Anger as '˜surge in demand' leaves 101 calls to Beds Police suspended for TWO HOURS
A 'surge in levels of demand' meant that 101 calls to Beds Police went unanswered for two hours yesterday evening, according to a chief inspector.
It comes just months after the force issued guidance to the public to use the ‘non-life threatening’ 101 service instead of 999.
After news of the suspended service was shared by the force on Twitter yesterday, there was widespread anger from politicians and the public.
Shadow Policing Minister Louise Haigh retweeted the post, adding: “Wow #cutshaveconsequences.”
The chairman of the England & Wales Police Federation, John Apter, posted: “This is reality. This is a Chief Constable trying to manage limited officer numbers against an increasing demand. The sad fact is we have to prioritise. The public are being let down, not by this Chief but by this Prime Minister.
“This is shocking,” tweeted Central Beds Cllr Richard Stay, who represents Caddington.
A former police officer tweeted: “Never thought I’d see the day! So glad I’m out of it but I really do feel for those left behind trying to do their best in such difficult times.”
Another person posted: “Poorly funded, overstretched, understaffed and underresourced. Something has got to give. So sorry for those left to deal with this.”
In June, Beds Police issued instructions to the public to use the ‘non-life threateneing’ 101 service instead of 999, in order to prioritise emergency calls.

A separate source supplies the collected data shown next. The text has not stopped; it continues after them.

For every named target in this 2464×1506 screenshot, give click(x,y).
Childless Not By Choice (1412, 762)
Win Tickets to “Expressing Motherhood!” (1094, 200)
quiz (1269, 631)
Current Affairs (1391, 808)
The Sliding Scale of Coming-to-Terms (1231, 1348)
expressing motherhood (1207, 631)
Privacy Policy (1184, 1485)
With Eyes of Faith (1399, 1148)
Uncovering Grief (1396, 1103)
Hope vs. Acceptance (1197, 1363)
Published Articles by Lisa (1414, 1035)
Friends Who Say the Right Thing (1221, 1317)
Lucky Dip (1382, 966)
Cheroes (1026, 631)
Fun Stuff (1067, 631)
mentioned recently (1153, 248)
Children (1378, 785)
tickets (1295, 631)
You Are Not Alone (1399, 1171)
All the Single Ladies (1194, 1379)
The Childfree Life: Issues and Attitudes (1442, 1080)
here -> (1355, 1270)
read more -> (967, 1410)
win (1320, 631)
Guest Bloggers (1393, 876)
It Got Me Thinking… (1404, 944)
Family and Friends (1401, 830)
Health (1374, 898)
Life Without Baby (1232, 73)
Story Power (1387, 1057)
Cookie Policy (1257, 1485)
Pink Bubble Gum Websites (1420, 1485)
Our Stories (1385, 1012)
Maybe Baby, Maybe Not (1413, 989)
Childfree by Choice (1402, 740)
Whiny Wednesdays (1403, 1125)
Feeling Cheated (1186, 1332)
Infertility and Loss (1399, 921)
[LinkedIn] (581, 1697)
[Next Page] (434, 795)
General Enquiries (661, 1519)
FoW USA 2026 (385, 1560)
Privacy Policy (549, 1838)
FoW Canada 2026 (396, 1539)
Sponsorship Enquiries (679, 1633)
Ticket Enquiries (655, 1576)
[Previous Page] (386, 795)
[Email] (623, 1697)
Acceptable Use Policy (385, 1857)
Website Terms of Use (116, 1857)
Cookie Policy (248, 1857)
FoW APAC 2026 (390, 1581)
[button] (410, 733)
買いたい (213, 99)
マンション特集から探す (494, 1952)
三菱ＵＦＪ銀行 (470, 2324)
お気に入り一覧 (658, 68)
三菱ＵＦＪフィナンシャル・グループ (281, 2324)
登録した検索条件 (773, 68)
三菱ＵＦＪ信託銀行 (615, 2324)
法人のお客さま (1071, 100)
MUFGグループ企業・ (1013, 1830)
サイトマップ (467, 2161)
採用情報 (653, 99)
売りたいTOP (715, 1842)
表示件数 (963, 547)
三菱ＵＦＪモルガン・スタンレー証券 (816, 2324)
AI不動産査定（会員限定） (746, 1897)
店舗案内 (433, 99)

Today, Chief Inspector Rachael Glendenning said: “On Tuesday evening, our force contact centre received a surge in levels of demand to our 999 and 101 services, which meant for a two-hour period from 8pm, we had to focus our resources on dealing with emergency incidents.
“During this period we briefly suspended our non-emergency 101 service, which allowed operators to prioritise those incidents which needed an immediate police response.
“I’d like to reassure everyone that emergency calls were still being responded to, and we have a number of contingency measures in place to ensure that, even during our busiest periods, emergency calls are being answered.
“Our service has been operating fully since 10pm, and we appreciate the patience and understanding of the public.”